Alternative Consciousness. It’s required for deep transformation. There are many ways to achieve it, but believing in new and appropriate images deeply while in light trance states can override previous unintentional beliefs that continue to cause us to live against our own logic. Traditional societies knew that harmful behaviors often stemmed from unconscious beliefs and actions that could be reversed via trance-based learning. When you are out of balance; when anger lasts for more than a few minutes; when you behave or react in a way that seems to bring on stress; when you feel you are avoiding movements on behalf of your highest potential; when a relationship is not working, there are often unconscious belief systems operating. Trance-based learning can help us overcome harmful unconscious beliefs, making us more capable of addressing the inequities and ecological damage in our world today.

Questioning Fear. Ask what possible fear relates to problematic events, actions, attitudes or behaviors. The dominant worldview perspective is to avoid, dismiss or deny it. Move to the Indigenous perspective that sees fear as a catalyst for practicing a virtue, such as courage, generosity, honesty, patience, fortitude or humility. Then, imagine yourself practicing that virtue until, by taking appropriate action, you become fearless by fully trusting the universe.

Questioning Authority.

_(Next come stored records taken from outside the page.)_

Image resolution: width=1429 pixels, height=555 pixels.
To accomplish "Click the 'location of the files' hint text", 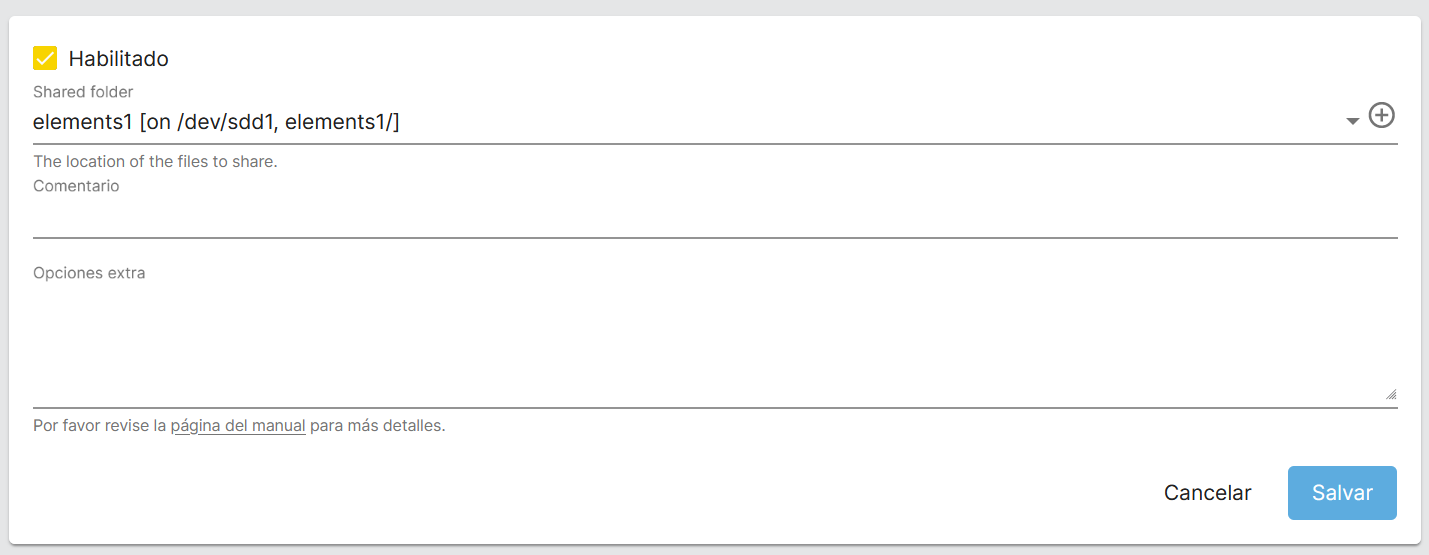I will (x=155, y=161).
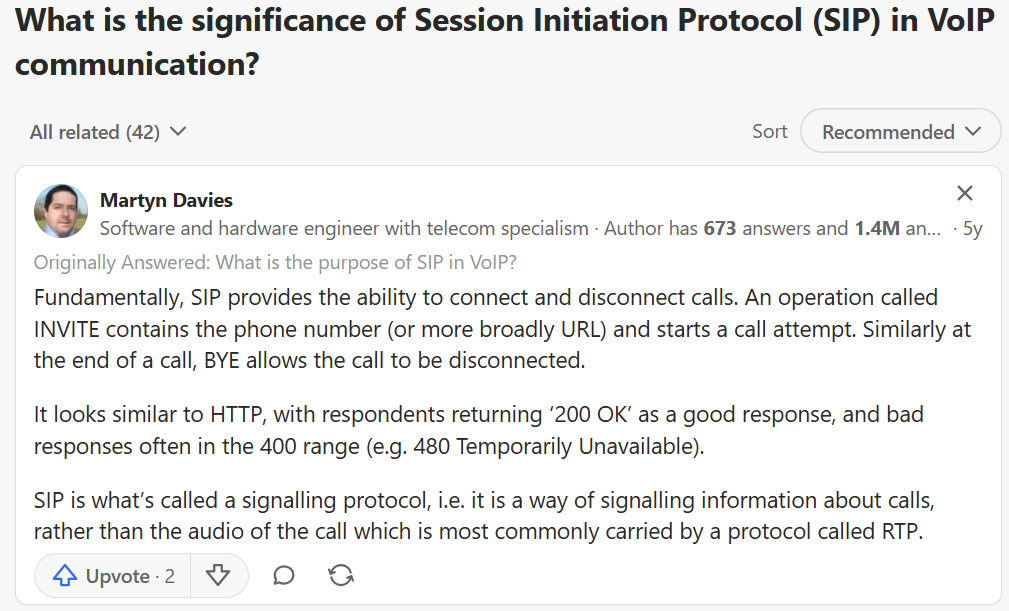Open comments via the speech bubble icon
Screen dimensions: 1009x611
tap(283, 576)
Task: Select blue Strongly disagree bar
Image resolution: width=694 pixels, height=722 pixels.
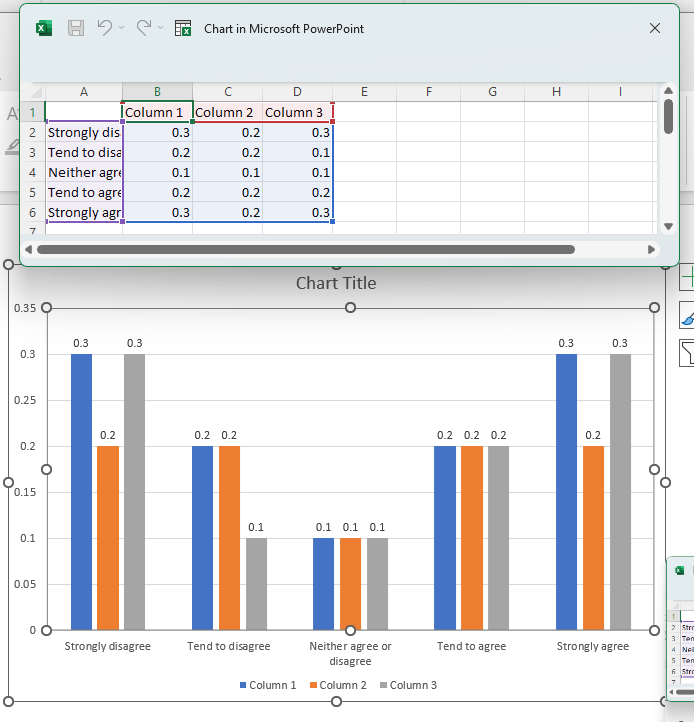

Closely related to fear is the idea of authority. Dominant culture is hierarchy-driven and external authority guides too much of our behavior. Get in touch with the position, beliefs and feelings you have about the issue at hand. Ask yourself: From whose authority did this position originate? Then, use a strategy such as self-hypnosis to erase all forms of external authority from the picture, dismissing previous ones entirely and basing your new thoughts on only an honest reflection on your lived experience and complementary attitude.

Words. Get in touch with all the words you use, especially self-talk, to describe the situation. Analyze them for how accurate and truthful they really are. Our Indigenous ancestors lived at a time when words were considered sacred. Find the best ways to honestly phrase the situation so you can better process it. Carefully listen to the words of others without being “hypnotized” by them. Use life experience, intuition, critical thinking and diverse research to come to truthfulness.

Nature. In our original ways of thinking, other-than-human (or greater-than-human) entities were our teachers. Anthropocentrism did not exist. We were intricately part of the Natural world. We can still learn from other-than-humans. In practice, these can be pets, insects, plants, parks, rivers, mountains. When an issue arises, consider it in relation to these other-than-humans. Allow yourself to continue to watch for other aspects of Nature as keys to a new realization as relates to the issue. Use ceremony with plants like pine, cedar, sage or sweet grass to evoke images of other-than- or greater-than-human life forms. Such ceremonies can truly continue to help you embrace the unknown. Balance these ceremonies with discourse, knowing that discourse tends to remove the mysterious. All answers reside somewhere in what remains of the natural landscape in which you dwell.

As we move forward in the era of Trump, facing vast structural problems, let us remember that Nature is and always will be the ultimate teacher if we heed it accordingly.